TEXTO DADO:
┄┄┄┄┄┄┄┄┄┄
Carlos F. Heredero.

En un año marcado por el síndrome de Roma (Alfonso Cuarón), que ha polarizado el debate sobre el impacto que puede llegar a tener el consumo de cine en streaming sobre la exhibición en salas (visionado individual versus experiencia colectiva), con todas las ramificaciones industriales y sociológicas  que semejante dialéctica lleva asociadas, se corre el riesgo de que la preocupación por el bosque –una controversia que va para largo y que evoluciona con inusitada velocidad– nos impida vislumbrar los árboles, que son las películas en sí mismas y las corrientes creativas que estas ponen en circulación. 

Nada impide, por lo demás, que la discusión sobre el bosque (un debate de sana raíz ecológica, en el que están implicados creadores, plataformas de streaming, distribuidores, exhibidores, festivales, espectadores y críticos) corra en paralelo con la reflexión estética imprescindible para que los árboles puedan seguir proporcionando oxígeno creativo y madera cultural a ese ecosistema cada día más plural, cuya transformación incesante nos afecta ciertamente a todos.

Tiempo habrá a lo largo de este año (cuando The Irishman y Scorsese tomen el relevo de Roma y Cuarón en el horizonte de las pantallas y de los festivales de 2019)  para profundizar en el análisis y el estudio del bosque, cuyas extensiones nacionales y locales se van a ver sometidas, inevitablemente, a un rosario de constantes sacudidas al tiempo que, con toda seguridad, los creadores (la savia que alimenta a los árboles) continuarán impulsando diferentes búsquedas estéticas, distintos modelos de representación y plurales alternativas artísticas.
┄┄┄┄┄┄┄┄┄┄
DATOS EN BRUTO:
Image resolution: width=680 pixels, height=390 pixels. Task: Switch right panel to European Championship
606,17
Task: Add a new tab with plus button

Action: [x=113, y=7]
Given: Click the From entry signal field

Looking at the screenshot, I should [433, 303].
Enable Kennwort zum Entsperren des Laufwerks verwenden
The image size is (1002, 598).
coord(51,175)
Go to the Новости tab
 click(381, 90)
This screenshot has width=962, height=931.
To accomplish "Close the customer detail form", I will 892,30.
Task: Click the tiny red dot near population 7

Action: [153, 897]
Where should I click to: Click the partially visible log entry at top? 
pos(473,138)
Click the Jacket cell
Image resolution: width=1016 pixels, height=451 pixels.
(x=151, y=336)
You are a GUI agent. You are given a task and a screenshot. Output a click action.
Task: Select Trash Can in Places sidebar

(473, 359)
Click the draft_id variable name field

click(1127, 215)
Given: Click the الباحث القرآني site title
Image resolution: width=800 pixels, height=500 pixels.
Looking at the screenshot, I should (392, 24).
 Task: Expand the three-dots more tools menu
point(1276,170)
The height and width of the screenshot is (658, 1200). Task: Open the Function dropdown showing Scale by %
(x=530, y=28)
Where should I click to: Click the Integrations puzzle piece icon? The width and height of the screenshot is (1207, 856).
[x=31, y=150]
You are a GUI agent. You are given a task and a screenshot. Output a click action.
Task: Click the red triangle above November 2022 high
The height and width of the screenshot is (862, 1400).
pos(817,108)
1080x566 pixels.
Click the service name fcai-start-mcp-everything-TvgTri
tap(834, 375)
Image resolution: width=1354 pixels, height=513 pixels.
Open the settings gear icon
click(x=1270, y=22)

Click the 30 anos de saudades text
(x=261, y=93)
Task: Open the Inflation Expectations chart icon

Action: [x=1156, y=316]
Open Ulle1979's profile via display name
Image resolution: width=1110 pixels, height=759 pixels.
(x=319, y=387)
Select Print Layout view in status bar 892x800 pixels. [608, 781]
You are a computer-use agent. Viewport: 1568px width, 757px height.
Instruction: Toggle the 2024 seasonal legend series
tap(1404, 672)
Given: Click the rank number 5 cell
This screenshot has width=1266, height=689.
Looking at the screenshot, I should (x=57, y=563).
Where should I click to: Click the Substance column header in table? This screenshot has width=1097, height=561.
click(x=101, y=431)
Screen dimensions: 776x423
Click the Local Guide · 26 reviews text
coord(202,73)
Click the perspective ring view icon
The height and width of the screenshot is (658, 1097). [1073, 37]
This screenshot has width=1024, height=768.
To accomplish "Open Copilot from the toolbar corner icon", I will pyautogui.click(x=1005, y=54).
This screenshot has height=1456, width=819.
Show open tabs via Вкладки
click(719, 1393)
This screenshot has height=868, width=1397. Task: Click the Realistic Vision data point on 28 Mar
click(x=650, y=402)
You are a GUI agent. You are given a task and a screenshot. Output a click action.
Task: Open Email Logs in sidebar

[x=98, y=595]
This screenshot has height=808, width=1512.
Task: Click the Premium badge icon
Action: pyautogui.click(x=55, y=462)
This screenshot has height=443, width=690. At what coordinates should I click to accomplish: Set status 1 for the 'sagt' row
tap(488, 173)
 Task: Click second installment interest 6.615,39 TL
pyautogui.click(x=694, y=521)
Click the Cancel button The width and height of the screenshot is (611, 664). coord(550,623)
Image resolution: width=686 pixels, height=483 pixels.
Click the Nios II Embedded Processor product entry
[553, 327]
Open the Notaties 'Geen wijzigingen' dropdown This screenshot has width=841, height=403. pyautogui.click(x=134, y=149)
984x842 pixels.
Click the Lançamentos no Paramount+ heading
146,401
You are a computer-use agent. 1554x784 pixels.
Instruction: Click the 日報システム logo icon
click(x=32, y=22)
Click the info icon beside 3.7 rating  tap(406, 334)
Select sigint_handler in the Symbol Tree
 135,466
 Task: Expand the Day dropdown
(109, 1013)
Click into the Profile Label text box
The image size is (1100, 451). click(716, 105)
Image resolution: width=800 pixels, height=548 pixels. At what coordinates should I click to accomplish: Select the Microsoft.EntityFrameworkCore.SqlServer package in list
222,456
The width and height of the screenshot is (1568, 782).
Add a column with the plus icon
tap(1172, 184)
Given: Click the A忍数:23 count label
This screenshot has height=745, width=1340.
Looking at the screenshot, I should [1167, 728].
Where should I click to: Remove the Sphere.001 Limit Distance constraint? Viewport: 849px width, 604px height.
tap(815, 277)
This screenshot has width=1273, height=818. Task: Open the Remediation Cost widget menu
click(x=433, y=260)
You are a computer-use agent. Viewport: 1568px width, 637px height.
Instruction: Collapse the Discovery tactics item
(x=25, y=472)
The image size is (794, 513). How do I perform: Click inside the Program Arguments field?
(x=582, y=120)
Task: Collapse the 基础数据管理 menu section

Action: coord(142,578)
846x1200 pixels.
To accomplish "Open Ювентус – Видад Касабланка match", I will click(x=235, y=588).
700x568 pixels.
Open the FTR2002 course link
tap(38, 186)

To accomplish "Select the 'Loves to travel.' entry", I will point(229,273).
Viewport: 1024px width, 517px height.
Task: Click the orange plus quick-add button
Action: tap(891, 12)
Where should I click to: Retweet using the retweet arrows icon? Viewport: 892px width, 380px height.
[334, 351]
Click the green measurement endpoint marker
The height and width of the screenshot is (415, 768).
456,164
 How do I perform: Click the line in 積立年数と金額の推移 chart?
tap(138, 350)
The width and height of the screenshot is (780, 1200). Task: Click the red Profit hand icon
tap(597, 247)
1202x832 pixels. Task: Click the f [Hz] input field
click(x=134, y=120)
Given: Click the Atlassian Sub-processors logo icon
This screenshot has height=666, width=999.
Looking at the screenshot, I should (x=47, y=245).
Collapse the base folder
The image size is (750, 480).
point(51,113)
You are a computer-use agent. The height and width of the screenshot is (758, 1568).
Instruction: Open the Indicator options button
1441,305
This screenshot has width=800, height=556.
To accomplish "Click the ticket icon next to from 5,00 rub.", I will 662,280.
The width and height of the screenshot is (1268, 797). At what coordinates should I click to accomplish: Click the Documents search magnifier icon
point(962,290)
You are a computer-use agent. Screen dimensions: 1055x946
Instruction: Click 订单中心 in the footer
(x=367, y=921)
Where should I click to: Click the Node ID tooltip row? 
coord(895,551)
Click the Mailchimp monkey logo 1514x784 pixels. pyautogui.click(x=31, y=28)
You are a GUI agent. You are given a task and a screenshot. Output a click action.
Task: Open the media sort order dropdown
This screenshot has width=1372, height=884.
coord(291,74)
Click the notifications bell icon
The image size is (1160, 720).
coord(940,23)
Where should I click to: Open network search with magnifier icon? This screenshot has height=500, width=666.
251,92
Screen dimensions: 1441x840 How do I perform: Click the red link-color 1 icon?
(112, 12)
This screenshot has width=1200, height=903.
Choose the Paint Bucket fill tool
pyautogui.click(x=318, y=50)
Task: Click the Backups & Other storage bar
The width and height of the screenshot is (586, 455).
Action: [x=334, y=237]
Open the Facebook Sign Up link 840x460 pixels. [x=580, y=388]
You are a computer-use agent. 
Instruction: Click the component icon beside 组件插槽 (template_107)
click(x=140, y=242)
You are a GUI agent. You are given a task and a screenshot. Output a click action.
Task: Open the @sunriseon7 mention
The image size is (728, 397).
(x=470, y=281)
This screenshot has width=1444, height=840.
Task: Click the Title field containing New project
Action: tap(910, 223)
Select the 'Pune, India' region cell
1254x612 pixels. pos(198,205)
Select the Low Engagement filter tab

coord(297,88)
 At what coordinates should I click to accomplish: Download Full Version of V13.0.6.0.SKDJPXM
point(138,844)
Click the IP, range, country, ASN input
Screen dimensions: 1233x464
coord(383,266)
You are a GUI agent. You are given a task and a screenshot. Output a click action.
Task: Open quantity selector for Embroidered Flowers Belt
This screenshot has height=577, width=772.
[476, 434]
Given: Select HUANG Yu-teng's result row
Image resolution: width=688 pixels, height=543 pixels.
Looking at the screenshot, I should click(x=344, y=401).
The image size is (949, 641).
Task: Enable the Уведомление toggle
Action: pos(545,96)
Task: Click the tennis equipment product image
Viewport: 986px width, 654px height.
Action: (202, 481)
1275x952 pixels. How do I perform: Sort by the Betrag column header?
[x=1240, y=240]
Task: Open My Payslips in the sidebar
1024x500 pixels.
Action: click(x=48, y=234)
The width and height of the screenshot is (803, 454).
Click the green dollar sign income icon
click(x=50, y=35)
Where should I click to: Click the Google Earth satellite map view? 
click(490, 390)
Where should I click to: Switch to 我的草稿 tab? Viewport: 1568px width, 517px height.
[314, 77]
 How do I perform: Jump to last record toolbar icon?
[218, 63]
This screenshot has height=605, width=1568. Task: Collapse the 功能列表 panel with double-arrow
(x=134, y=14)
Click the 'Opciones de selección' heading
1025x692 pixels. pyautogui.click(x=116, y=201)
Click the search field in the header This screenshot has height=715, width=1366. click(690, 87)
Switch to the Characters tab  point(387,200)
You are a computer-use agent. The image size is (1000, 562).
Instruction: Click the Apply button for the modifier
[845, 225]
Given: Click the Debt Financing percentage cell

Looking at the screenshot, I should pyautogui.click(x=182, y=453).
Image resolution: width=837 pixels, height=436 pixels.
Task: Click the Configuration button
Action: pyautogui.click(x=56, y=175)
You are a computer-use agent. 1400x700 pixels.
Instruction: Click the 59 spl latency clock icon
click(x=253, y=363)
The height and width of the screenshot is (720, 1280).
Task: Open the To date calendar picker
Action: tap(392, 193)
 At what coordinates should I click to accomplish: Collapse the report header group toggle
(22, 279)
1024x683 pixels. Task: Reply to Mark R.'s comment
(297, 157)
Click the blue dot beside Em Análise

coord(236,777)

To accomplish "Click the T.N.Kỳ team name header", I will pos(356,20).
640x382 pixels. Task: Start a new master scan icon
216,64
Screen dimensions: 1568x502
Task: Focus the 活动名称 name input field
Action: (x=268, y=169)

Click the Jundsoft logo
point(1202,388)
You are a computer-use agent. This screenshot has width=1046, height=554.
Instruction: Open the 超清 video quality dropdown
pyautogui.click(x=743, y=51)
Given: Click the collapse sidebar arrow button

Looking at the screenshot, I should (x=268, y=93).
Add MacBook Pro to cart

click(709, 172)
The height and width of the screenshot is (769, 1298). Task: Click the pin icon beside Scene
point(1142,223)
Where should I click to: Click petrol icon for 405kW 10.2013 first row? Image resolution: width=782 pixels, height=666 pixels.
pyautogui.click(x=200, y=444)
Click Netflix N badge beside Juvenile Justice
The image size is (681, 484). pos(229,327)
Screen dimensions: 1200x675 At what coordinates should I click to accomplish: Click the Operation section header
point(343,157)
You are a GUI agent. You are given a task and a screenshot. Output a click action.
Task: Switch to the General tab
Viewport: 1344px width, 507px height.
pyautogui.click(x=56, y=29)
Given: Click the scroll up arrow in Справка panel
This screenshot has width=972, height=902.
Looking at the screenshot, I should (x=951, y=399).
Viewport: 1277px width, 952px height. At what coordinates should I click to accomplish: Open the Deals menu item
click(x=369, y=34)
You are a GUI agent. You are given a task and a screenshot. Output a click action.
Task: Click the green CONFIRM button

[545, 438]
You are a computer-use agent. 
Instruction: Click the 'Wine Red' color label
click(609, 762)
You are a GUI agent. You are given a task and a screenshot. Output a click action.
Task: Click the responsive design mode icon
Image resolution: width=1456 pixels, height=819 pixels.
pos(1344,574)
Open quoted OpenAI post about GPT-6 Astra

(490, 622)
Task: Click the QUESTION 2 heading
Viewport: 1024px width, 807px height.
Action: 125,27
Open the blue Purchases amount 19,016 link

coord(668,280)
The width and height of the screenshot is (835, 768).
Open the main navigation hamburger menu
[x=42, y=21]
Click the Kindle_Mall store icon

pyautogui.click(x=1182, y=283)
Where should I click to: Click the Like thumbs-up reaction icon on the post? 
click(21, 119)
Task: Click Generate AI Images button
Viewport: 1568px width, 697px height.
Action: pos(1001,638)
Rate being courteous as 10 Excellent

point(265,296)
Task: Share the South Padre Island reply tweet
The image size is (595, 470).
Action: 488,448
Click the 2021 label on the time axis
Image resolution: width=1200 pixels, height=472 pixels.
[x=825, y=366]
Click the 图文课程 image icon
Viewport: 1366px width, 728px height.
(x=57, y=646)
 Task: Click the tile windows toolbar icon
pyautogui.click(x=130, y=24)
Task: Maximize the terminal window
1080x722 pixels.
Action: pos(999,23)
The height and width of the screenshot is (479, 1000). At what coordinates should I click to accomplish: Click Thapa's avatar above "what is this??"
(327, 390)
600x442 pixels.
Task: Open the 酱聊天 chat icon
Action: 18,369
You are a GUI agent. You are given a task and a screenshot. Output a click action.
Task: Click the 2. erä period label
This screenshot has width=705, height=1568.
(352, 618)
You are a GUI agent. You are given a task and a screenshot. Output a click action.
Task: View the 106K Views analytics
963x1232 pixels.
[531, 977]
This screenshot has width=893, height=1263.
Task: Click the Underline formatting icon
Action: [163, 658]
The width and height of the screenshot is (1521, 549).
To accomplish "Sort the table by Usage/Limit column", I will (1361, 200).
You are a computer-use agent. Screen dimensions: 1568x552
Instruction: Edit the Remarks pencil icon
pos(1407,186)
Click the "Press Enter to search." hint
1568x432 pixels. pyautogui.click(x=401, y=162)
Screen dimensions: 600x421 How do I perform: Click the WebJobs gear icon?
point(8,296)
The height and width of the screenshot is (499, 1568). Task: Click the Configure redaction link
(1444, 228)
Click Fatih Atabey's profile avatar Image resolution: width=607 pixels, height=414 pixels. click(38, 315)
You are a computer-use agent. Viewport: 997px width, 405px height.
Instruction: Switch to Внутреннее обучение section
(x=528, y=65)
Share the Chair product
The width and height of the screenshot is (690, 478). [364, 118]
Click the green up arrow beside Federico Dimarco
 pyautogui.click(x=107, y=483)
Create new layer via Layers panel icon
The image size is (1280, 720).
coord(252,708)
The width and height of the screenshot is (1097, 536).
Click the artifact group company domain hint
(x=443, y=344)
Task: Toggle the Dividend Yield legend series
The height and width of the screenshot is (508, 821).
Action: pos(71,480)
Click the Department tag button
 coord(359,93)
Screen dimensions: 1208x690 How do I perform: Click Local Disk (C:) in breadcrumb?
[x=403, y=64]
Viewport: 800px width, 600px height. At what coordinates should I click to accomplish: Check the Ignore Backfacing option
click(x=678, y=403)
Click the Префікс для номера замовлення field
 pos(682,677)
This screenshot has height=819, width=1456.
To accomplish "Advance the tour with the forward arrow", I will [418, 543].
┄┄┄┄┄┄┄┄┄┄
QUÉ HARÁS:
Cita al pie de la letra el fragmento del texto sobre el cine en streaming que empieza en "Carlos F. Heredero." y termina en "ponen en circulación.".

RESPUESTA ESCRITA:
Carlos F. Heredero.

En un año marcado por el síndrome de Roma (Alfonso Cuarón), que ha polarizado el debate sobre el impacto que puede llegar a tener el consumo de cine en streaming sobre la exhibición en salas (visionado individual versus experiencia colectiva), con todas las ramificaciones industriales y sociológicas  que semejante dialéctica lleva asociadas, se corre el riesgo de que la preocupación por el bosque –una controversia que va para largo y que evoluciona con inusitada velocidad– nos impida vislumbrar los árboles, que son las películas en sí mismas y las corrientes creativas que estas ponen en circulación.